Les relations selon Bertrand Russell
C'est surtout dans l'œuvre de Bertrand Russell (1872-1970) que la théorie moderne des relations prend tout son essor. On peut discerner deux étapes dans l'élaboration de la doctrine russellienne des relations : celle des Principles of Mathematics (1903) et celle des Principia Mathematica (publiés par Russell, en collaboration avec Alfred North Whitehead, en 3 volumes, de 1910 à 1913). Dans les Principles, Russell adopte une théorie intensionnelle des relations. Alors qu'il adopte un traitement extensionnel des classes (consistant à traiter une classe comme l'ensemble des individus qui en font partie), il adopte le parti de traiter les relations comme des concepts et non comme des classes (de couples). Cette façon de faire, qu'il ne prétend pas le mieux fondée philosophiquement, lui paraît plus commode, parce qu'elle permet de rendre compte plus élégamment de la différence de statut entre les termes. Dans une relation à deux termes (c'est le cas envisagé par Russell), il faut distinguer l'antécédent et le conséquent (que Russell appelle respectivement referent et relatum). Une proposition telle que aRb (a est dans la relation R avec b) est différente de la proposition bRa. Cela est évident dans le cas des relations asymétriques (par exemple, dans le cas de la relation « plus grand que »). Mais, selon Russell, c'est aussi le cas même lorsque la proposition aRb est équivalente à la proposition bRa. Autrement dit, le sens de la relation – et donc l'ordre des termes qu'elle relie – fait partie intrinsèque de sa signification. Si on adopte une théorie extensionnelle, qui consiste à traiter une relation comme la classe des couples de termes dont elle se vérifie, on devra introduire la notion de couple ordonné (qu'il faut bien distinguer de la simple notion de couple) comme notion primitive. Or, l'idée d'ordre présuppose celle de relation (« l'assertion selon laquelle a est le référent et b le relaté implique déjà une proposition purement relationnelle dans laquelle a et b sont des termes, bien que la relation ainsi affirmée soit seulement la relation générale de référent à relaté »[Principles of Mathematics]).

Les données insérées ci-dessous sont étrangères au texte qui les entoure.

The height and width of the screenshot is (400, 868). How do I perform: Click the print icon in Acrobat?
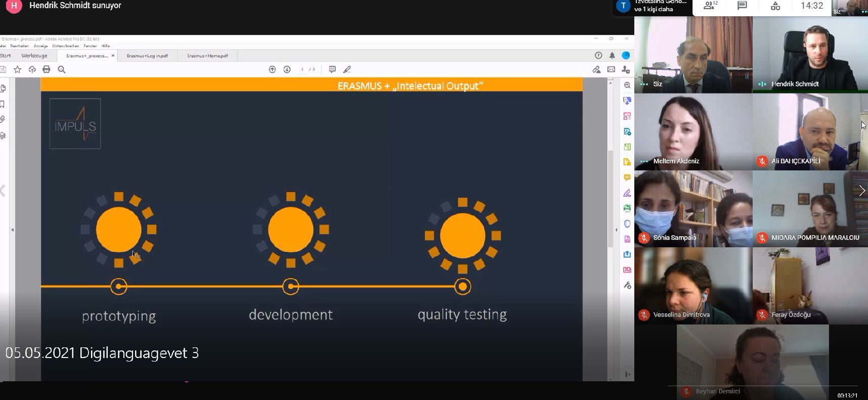(x=47, y=70)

Mais le choix du point de vue intensionnel impose une contre-partie : il faudra introduire un axiome spécial stipulant que tout couple d'individus est caractérisé par une relation (en ce sens qu'à tout couple correspond une relation qui se vérifie de ce couple et ne se vérifie d'aucun autre). Dans une version extensionnelle de la théorie, cet axiome ne serait[...]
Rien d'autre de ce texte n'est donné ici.